§ Task
Starting at the line that contains "Viewport: 1160px width, 1036px" and continuing through the end of the items, reproduce those lines with "plus sign" swapped for "addition symbol". Leave all other text unchanged.

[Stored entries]
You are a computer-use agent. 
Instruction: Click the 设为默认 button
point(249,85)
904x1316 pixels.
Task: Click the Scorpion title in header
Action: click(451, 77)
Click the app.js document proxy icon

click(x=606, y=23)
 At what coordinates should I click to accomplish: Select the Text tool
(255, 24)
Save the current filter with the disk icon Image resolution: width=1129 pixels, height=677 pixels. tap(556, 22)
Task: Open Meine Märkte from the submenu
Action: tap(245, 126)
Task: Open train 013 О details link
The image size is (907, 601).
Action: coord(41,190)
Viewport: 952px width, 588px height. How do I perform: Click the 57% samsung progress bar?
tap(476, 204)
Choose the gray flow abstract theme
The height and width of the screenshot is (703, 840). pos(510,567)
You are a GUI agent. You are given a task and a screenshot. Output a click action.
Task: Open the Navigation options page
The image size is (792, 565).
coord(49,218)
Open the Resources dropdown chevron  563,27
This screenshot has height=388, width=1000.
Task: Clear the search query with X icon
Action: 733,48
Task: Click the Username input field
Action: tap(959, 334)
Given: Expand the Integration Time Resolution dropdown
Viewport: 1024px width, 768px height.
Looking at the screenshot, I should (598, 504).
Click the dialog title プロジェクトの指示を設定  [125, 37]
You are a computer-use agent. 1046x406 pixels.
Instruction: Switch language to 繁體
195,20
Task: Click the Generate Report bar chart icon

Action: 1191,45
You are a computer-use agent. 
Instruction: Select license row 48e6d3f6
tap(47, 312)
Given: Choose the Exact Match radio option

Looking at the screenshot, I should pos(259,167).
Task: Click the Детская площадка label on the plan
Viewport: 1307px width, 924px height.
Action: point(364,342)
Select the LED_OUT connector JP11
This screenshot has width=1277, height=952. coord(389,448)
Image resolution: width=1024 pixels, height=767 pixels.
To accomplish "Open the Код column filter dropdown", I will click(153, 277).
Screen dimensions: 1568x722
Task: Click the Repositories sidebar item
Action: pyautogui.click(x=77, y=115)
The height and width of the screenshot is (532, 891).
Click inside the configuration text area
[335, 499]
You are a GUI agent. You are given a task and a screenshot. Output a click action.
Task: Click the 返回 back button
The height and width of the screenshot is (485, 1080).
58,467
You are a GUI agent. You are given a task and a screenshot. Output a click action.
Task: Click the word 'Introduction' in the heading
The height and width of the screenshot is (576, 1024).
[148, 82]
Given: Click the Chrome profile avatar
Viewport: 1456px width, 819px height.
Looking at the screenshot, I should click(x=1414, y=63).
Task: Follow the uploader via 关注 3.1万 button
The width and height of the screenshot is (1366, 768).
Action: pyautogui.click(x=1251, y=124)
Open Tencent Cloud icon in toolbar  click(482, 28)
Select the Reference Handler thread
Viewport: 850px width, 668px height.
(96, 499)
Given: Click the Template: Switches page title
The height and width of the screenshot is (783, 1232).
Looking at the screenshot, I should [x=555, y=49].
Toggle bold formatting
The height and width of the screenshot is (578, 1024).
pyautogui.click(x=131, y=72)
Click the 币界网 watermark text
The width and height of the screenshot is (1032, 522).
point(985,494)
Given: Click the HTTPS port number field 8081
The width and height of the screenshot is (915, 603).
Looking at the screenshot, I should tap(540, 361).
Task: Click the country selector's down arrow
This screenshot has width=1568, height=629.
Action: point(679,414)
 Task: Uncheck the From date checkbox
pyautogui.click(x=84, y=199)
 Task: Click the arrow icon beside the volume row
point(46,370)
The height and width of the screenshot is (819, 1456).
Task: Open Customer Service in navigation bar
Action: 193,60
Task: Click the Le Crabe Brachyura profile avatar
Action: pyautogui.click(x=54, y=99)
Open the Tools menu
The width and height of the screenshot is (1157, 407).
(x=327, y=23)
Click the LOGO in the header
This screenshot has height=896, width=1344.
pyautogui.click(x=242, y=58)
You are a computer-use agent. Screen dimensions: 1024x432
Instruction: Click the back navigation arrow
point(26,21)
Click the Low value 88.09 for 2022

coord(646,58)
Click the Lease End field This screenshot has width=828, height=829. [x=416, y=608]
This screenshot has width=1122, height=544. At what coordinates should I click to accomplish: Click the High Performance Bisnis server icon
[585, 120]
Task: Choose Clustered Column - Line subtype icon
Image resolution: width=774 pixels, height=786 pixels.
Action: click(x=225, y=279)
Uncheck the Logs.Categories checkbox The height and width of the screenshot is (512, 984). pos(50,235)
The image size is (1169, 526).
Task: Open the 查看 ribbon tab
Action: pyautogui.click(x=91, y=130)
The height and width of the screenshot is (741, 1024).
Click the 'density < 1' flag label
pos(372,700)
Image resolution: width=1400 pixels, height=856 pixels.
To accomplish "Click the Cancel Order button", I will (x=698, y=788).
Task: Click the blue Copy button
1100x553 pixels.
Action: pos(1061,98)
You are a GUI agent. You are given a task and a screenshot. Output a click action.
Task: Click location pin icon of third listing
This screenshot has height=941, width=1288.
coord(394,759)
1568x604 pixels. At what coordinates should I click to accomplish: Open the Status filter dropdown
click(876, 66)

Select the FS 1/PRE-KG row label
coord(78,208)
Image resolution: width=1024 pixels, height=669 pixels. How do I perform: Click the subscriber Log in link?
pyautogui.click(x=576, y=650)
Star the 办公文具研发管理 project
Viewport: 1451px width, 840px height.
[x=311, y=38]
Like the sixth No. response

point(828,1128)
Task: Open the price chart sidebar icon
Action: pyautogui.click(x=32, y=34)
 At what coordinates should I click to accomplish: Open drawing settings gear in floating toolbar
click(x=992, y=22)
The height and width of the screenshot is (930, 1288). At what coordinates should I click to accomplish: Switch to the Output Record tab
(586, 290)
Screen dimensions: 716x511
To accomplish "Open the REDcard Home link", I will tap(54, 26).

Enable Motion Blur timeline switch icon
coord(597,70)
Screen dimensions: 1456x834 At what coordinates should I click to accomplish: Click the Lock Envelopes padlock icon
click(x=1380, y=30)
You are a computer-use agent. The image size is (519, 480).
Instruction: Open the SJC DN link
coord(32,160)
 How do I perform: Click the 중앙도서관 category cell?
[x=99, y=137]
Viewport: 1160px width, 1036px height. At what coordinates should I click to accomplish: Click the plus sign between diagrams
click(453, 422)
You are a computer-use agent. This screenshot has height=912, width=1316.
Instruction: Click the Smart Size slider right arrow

§ Result
Viewport: 1160px width, 1036px height. At what coordinates should I click to accomplish: Click the addition symbol between diagrams
click(453, 422)
You are a computer-use agent. This screenshot has height=912, width=1316.
Instruction: Click the Smart Size slider right arrow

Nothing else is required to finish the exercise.